Xbox, PS2, Gamecube, GBA consoles bought at lauch, multiple controllers and memory cards for each, along with the prerequisite component cabling other HT stuff = darn expensive. Actually cost as much than the quality gaming PC built in late 2001/early 2002. That PC lasted me, with three upgrades (one CPU/mobo upgrade ($220), one midrange video card upgrade(read: $170) , and one RAM upgrade ($100)) until I went to a Core 2 Duo system and a complete system overhaul. Actually, I did by a $40 mouse somewhere in there too.
I usually got a lot more out of my PC games because of the good online features and free downloadable mods and usermade stuff. When I compare how much I got out of, say, my money spent on a game like Halo versus the time I put into a game like Neverwinter Nights and it's usermade stuff and expansions, it has to be 20x more the latter.

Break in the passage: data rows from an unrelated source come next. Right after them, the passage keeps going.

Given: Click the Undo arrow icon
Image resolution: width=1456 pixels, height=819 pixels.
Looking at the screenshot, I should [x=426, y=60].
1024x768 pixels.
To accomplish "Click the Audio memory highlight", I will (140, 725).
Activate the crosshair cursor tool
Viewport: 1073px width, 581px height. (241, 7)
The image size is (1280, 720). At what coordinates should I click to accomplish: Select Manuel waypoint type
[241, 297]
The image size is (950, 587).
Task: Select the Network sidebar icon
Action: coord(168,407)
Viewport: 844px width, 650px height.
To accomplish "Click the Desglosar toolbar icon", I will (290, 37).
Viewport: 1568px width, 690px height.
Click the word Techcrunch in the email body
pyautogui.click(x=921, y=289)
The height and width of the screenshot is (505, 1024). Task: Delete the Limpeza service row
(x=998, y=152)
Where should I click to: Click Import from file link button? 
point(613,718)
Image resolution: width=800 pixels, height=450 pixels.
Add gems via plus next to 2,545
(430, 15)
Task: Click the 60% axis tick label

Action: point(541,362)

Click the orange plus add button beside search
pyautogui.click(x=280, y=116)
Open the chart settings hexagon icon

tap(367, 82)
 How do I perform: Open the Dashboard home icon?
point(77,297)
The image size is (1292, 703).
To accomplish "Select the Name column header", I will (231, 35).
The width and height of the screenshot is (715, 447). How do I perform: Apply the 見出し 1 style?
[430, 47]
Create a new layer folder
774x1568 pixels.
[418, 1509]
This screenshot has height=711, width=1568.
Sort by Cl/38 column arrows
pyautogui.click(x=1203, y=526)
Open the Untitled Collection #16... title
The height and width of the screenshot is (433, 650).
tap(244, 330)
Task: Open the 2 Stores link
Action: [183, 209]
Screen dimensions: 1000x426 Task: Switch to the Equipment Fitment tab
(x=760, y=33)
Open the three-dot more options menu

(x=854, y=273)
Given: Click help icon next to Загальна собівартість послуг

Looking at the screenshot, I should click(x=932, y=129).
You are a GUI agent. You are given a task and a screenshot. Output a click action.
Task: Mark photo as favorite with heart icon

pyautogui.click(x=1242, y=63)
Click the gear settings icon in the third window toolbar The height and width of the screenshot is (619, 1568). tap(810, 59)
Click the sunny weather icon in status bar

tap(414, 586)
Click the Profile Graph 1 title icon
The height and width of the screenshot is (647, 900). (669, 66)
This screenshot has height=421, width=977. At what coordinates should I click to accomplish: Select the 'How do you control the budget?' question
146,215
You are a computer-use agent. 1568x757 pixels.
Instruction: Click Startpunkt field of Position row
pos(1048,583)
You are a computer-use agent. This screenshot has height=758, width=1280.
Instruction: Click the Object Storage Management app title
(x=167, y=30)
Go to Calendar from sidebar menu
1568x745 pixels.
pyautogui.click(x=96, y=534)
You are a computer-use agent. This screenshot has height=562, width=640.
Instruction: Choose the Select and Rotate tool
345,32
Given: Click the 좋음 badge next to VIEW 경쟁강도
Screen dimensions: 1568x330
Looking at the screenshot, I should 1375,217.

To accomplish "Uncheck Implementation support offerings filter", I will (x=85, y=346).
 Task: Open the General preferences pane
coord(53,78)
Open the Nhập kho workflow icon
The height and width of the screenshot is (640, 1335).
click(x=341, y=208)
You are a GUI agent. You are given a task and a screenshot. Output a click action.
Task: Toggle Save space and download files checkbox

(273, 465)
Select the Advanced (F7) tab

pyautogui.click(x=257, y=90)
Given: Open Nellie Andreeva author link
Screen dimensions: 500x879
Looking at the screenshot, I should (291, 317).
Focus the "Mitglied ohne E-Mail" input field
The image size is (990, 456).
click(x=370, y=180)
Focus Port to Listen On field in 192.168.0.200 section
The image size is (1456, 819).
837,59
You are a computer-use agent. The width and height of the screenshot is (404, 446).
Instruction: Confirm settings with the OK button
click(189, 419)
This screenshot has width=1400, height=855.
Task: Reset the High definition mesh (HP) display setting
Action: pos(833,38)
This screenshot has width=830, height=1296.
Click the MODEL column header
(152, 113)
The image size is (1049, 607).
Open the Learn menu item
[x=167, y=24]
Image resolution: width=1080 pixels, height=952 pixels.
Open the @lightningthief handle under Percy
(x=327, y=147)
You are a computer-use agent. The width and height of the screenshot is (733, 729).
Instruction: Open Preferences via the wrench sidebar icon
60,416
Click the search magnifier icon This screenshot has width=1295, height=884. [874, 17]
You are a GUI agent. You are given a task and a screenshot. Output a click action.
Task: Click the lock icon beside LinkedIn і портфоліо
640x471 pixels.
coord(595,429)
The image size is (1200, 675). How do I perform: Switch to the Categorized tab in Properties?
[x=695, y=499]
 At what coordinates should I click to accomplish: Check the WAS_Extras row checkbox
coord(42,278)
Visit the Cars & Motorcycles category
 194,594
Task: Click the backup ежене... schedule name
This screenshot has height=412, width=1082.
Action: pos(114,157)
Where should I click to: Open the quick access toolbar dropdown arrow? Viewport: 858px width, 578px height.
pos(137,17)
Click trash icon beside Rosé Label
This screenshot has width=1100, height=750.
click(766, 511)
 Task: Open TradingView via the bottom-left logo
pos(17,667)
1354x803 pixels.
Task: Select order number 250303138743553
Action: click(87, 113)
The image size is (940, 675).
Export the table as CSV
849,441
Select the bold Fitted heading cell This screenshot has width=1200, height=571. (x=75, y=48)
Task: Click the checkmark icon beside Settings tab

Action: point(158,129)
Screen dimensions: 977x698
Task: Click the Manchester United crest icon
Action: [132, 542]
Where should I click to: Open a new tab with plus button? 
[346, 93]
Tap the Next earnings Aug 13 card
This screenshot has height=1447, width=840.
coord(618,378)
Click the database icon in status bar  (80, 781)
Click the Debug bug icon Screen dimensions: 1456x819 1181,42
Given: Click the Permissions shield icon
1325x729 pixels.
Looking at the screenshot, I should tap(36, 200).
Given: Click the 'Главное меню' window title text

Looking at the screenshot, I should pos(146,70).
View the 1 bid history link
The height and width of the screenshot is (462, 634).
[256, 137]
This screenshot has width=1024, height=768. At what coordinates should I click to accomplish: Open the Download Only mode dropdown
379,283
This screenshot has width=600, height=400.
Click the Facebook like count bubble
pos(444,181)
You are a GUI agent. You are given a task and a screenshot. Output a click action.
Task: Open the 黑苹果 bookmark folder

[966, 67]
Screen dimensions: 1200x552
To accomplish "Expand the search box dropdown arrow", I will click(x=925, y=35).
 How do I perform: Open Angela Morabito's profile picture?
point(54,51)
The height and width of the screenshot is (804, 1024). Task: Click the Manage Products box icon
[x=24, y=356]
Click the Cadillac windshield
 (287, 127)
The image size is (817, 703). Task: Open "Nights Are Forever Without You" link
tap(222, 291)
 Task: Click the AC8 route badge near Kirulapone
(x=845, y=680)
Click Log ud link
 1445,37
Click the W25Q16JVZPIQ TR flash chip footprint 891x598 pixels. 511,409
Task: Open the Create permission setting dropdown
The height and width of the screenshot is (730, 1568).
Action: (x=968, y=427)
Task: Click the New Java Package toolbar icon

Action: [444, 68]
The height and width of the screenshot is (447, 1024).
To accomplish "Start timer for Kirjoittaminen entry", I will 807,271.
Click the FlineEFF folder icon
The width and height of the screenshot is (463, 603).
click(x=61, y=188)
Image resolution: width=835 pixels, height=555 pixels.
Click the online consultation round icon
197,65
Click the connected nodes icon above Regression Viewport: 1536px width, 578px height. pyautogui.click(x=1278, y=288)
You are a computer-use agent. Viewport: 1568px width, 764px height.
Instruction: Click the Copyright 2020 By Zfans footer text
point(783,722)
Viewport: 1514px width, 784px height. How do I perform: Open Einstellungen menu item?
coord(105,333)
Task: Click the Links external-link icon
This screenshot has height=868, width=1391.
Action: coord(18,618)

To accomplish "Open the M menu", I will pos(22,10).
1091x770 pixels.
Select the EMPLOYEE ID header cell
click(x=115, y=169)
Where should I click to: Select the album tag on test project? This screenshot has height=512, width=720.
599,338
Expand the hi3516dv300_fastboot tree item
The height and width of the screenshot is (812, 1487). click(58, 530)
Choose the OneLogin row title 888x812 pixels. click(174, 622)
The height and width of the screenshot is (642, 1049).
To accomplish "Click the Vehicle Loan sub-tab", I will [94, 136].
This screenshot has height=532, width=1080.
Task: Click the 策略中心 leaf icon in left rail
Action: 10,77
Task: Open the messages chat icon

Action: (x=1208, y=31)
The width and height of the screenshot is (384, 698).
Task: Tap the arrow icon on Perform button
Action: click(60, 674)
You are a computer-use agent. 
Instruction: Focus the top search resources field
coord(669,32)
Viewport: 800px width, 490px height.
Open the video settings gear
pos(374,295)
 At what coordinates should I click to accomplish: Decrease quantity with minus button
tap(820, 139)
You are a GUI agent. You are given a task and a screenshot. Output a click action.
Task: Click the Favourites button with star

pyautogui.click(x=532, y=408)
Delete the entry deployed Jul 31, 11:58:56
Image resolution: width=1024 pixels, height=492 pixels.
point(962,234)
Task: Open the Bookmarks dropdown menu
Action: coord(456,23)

I played two MMOs over that period heavily as well-Dark Age of Camelot and WoW. I pretty much didn't buy anything else at that point while playing those games.
So yeah, enthusiast PC gaming turned out cheaper for me. Now that I don't play MMOs, I'm still finding it less expensive-when you buy a few games a month, the difference between a $30 newly-released on sale PC game and a $60 MSRP console game add up fast.